[Records locating words and elements]
◇ ◇ ◇ ◇ ◇ ◇ ◇
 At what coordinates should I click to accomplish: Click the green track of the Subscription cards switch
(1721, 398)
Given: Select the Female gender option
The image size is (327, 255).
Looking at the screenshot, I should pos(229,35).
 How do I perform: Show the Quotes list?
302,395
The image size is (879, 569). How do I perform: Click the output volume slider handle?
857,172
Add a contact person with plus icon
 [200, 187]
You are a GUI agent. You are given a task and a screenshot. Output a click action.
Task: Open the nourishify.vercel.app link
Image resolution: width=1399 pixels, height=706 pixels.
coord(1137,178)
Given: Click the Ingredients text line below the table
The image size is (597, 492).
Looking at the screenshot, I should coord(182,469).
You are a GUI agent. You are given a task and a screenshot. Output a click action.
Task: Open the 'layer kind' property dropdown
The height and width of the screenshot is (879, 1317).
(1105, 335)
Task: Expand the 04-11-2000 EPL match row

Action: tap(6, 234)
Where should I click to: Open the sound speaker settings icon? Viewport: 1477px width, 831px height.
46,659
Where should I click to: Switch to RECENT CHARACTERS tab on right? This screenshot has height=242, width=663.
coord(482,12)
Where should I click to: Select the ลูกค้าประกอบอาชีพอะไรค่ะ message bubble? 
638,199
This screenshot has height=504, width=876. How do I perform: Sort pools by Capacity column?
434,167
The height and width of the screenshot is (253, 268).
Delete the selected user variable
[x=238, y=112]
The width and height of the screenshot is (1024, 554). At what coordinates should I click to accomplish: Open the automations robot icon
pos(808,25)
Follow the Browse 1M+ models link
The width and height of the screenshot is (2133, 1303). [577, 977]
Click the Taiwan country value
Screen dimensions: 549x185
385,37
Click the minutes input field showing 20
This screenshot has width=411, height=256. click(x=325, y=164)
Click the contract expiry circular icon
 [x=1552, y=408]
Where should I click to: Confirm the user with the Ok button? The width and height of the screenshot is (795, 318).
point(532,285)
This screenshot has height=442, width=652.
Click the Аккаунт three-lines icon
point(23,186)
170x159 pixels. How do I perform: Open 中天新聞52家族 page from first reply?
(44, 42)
◇ ◇ ◇ ◇ ◇ ◇ ◇
### Exercise prompt
Copy the records starting at their first line and ending with the line that contains "Action: tap(6, 234)". Include that line, and output nothing beyond it.

### Completed task
 At what coordinates should I click to accomplish: Click the green track of the Subscription cards switch
(1721, 398)
Given: Select the Female gender option
The image size is (327, 255).
Looking at the screenshot, I should pos(229,35).
 How do I perform: Show the Quotes list?
302,395
The image size is (879, 569). How do I perform: Click the output volume slider handle?
857,172
Add a contact person with plus icon
 [200, 187]
You are a GUI agent. You are given a task and a screenshot. Output a click action.
Task: Open the nourishify.vercel.app link
Image resolution: width=1399 pixels, height=706 pixels.
coord(1137,178)
Given: Click the Ingredients text line below the table
The image size is (597, 492).
Looking at the screenshot, I should coord(182,469).
You are a GUI agent. You are given a task and a screenshot. Output a click action.
Task: Open the 'layer kind' property dropdown
The height and width of the screenshot is (879, 1317).
(1105, 335)
Task: Expand the 04-11-2000 EPL match row

Action: tap(6, 234)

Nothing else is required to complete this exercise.